+++ MATERIAL SHOWN +++

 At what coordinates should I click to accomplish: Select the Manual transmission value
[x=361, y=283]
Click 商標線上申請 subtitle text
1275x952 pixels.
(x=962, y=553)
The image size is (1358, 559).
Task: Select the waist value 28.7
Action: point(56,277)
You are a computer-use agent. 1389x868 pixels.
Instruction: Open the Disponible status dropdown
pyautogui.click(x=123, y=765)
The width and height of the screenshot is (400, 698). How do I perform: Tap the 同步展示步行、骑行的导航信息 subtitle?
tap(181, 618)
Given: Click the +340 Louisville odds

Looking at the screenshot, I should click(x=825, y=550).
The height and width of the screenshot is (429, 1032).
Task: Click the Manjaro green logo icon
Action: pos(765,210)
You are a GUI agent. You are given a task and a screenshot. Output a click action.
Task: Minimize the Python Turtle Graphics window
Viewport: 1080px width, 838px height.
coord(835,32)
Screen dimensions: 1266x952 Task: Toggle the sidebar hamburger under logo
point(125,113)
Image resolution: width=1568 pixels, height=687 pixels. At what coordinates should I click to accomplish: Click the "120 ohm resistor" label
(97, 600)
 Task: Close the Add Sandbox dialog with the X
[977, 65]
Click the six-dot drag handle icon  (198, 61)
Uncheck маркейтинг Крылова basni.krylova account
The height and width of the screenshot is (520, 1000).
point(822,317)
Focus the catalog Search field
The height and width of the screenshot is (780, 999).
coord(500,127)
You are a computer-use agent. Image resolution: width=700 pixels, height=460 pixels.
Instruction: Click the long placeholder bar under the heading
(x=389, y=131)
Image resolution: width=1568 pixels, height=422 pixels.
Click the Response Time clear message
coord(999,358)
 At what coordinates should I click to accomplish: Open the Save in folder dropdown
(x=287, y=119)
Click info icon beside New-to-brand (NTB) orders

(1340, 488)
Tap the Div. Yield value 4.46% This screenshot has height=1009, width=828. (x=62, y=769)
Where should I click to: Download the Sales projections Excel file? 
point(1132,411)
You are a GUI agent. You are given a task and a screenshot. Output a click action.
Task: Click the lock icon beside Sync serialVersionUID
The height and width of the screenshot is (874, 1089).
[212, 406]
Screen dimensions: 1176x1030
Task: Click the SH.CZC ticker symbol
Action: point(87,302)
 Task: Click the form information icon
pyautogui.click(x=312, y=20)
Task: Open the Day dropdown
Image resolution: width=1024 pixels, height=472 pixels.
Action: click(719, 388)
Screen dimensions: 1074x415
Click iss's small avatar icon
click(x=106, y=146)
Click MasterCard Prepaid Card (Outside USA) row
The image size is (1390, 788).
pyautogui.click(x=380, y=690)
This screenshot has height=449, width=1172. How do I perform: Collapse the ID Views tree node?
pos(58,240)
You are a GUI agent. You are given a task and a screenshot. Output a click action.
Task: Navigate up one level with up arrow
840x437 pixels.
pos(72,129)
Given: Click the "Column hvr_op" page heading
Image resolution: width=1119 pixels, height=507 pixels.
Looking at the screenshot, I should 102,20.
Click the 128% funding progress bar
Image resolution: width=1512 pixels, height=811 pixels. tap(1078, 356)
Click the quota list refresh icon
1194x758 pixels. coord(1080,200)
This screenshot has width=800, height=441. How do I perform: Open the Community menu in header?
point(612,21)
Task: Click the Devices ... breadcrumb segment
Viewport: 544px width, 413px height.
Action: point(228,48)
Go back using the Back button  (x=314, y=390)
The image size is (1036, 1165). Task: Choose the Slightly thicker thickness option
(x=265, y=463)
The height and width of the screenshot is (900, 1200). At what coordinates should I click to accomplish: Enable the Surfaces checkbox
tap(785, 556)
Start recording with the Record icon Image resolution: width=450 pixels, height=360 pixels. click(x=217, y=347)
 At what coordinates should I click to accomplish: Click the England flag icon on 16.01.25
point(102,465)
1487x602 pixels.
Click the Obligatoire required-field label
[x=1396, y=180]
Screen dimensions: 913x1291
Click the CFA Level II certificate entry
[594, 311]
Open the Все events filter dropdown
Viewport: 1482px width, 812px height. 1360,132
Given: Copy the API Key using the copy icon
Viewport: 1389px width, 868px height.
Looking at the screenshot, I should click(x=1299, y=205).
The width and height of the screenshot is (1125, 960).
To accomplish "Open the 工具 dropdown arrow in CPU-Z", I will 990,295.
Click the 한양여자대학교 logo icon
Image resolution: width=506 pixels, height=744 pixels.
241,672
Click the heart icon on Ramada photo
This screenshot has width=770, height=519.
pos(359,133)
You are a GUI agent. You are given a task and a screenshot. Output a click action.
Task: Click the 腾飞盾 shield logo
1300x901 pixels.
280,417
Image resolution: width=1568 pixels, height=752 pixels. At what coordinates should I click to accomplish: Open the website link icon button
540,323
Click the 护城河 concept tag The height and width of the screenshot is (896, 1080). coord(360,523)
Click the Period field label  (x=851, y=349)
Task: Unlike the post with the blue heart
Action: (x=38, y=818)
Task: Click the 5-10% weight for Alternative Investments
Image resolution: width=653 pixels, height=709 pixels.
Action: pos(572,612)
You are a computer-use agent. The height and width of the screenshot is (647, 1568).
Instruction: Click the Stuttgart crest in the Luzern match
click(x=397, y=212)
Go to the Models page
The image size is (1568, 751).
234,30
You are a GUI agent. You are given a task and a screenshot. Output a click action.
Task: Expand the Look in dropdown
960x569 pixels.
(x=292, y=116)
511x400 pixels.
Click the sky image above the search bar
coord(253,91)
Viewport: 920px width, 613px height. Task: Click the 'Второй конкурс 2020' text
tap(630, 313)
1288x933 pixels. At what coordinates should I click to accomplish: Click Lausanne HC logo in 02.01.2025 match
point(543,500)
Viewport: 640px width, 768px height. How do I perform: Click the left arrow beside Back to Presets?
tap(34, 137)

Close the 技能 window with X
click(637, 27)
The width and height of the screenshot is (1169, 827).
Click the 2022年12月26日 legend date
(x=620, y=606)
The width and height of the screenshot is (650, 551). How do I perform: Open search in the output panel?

+++

Transcribe each record exactly. Leave nothing out.

EXERCISE RESPONSE:
 At what coordinates should I click to accomplish: Select the Manual transmission value
[x=361, y=283]
Click 商標線上申請 subtitle text
1275x952 pixels.
(x=962, y=553)
The image size is (1358, 559).
Task: Select the waist value 28.7
Action: point(56,277)
You are a computer-use agent. 1389x868 pixels.
Instruction: Open the Disponible status dropdown
pyautogui.click(x=123, y=765)
The width and height of the screenshot is (400, 698). How do I perform: Tap the 同步展示步行、骑行的导航信息 subtitle?
tap(181, 618)
Given: Click the +340 Louisville odds

Looking at the screenshot, I should click(x=825, y=550).
The height and width of the screenshot is (429, 1032).
Task: Click the Manjaro green logo icon
Action: pos(765,210)
You are a GUI agent. You are given a task and a screenshot. Output a click action.
Task: Minimize the Python Turtle Graphics window
Viewport: 1080px width, 838px height.
coord(835,32)
Screen dimensions: 1266x952 Task: Toggle the sidebar hamburger under logo
point(125,113)
Image resolution: width=1568 pixels, height=687 pixels. At what coordinates should I click to accomplish: Click the "120 ohm resistor" label
(97, 600)
 Task: Close the Add Sandbox dialog with the X
[977, 65]
Click the six-dot drag handle icon  (198, 61)
Uncheck маркейтинг Крылова basni.krylova account
The height and width of the screenshot is (520, 1000).
point(822,317)
Focus the catalog Search field
The height and width of the screenshot is (780, 999).
coord(500,127)
You are a computer-use agent. Image resolution: width=700 pixels, height=460 pixels.
Instruction: Click the long placeholder bar under the heading
(x=389, y=131)
Image resolution: width=1568 pixels, height=422 pixels.
Click the Response Time clear message
coord(999,358)
 At what coordinates should I click to accomplish: Open the Save in folder dropdown
(x=287, y=119)
Click info icon beside New-to-brand (NTB) orders

(1340, 488)
Tap the Div. Yield value 4.46% This screenshot has height=1009, width=828. (x=62, y=769)
Where should I click to: Download the Sales projections Excel file? 
point(1132,411)
You are a GUI agent. You are given a task and a screenshot. Output a click action.
Task: Click the lock icon beside Sync serialVersionUID
The height and width of the screenshot is (874, 1089).
[212, 406]
Screen dimensions: 1176x1030
Task: Click the SH.CZC ticker symbol
Action: point(87,302)
 Task: Click the form information icon
pyautogui.click(x=312, y=20)
Task: Open the Day dropdown
Image resolution: width=1024 pixels, height=472 pixels.
Action: click(719, 388)
Screen dimensions: 1074x415
Click iss's small avatar icon
click(x=106, y=146)
Click MasterCard Prepaid Card (Outside USA) row
The image size is (1390, 788).
pyautogui.click(x=380, y=690)
This screenshot has height=449, width=1172. How do I perform: Collapse the ID Views tree node?
pos(58,240)
You are a GUI agent. You are given a task and a screenshot. Output a click action.
Task: Navigate up one level with up arrow
840x437 pixels.
pos(72,129)
Given: Click the "Column hvr_op" page heading
Image resolution: width=1119 pixels, height=507 pixels.
Looking at the screenshot, I should 102,20.
Click the 128% funding progress bar
Image resolution: width=1512 pixels, height=811 pixels. tap(1078, 356)
Click the quota list refresh icon
1194x758 pixels. coord(1080,200)
This screenshot has width=800, height=441. How do I perform: Open the Community menu in header?
point(612,21)
Task: Click the Devices ... breadcrumb segment
Viewport: 544px width, 413px height.
Action: point(228,48)
Go back using the Back button  (x=314, y=390)
The image size is (1036, 1165). Task: Choose the Slightly thicker thickness option
(x=265, y=463)
The height and width of the screenshot is (900, 1200). At what coordinates should I click to accomplish: Enable the Surfaces checkbox
tap(785, 556)
Start recording with the Record icon Image resolution: width=450 pixels, height=360 pixels. click(x=217, y=347)
 At what coordinates should I click to accomplish: Click the England flag icon on 16.01.25
point(102,465)
1487x602 pixels.
Click the Obligatoire required-field label
[x=1396, y=180]
Screen dimensions: 913x1291
Click the CFA Level II certificate entry
[594, 311]
Open the Все events filter dropdown
Viewport: 1482px width, 812px height. 1360,132
Given: Copy the API Key using the copy icon
Viewport: 1389px width, 868px height.
Looking at the screenshot, I should click(x=1299, y=205).
The width and height of the screenshot is (1125, 960).
To accomplish "Open the 工具 dropdown arrow in CPU-Z", I will 990,295.
Click the 한양여자대학교 logo icon
Image resolution: width=506 pixels, height=744 pixels.
241,672
Click the heart icon on Ramada photo
This screenshot has width=770, height=519.
pos(359,133)
You are a GUI agent. You are given a task and a screenshot. Output a click action.
Task: Click the 腾飞盾 shield logo
1300x901 pixels.
280,417
Image resolution: width=1568 pixels, height=752 pixels. At what coordinates should I click to accomplish: Open the website link icon button
540,323
Click the 护城河 concept tag The height and width of the screenshot is (896, 1080). coord(360,523)
Click the Period field label  (x=851, y=349)
Task: Unlike the post with the blue heart
Action: (x=38, y=818)
Task: Click the 5-10% weight for Alternative Investments
Image resolution: width=653 pixels, height=709 pixels.
Action: pos(572,612)
You are a computer-use agent. The height and width of the screenshot is (647, 1568).
Instruction: Click the Stuttgart crest in the Luzern match
click(x=397, y=212)
Go to the Models page
The image size is (1568, 751).
234,30
You are a GUI agent. You are given a task and a screenshot. Output a click action.
Task: Expand the Look in dropdown
960x569 pixels.
(x=292, y=116)
511x400 pixels.
Click the sky image above the search bar
coord(253,91)
Viewport: 920px width, 613px height. Task: Click the 'Второй конкурс 2020' text
tap(630, 313)
1288x933 pixels. At what coordinates should I click to accomplish: Click Lausanne HC logo in 02.01.2025 match
point(543,500)
Viewport: 640px width, 768px height. How do I perform: Click the left arrow beside Back to Presets?
tap(34, 137)

Close the 技能 window with X
click(637, 27)
The width and height of the screenshot is (1169, 827).
Click the 2022年12月26日 legend date
(x=620, y=606)
The width and height of the screenshot is (650, 551). How do I perform: Open search in the output panel?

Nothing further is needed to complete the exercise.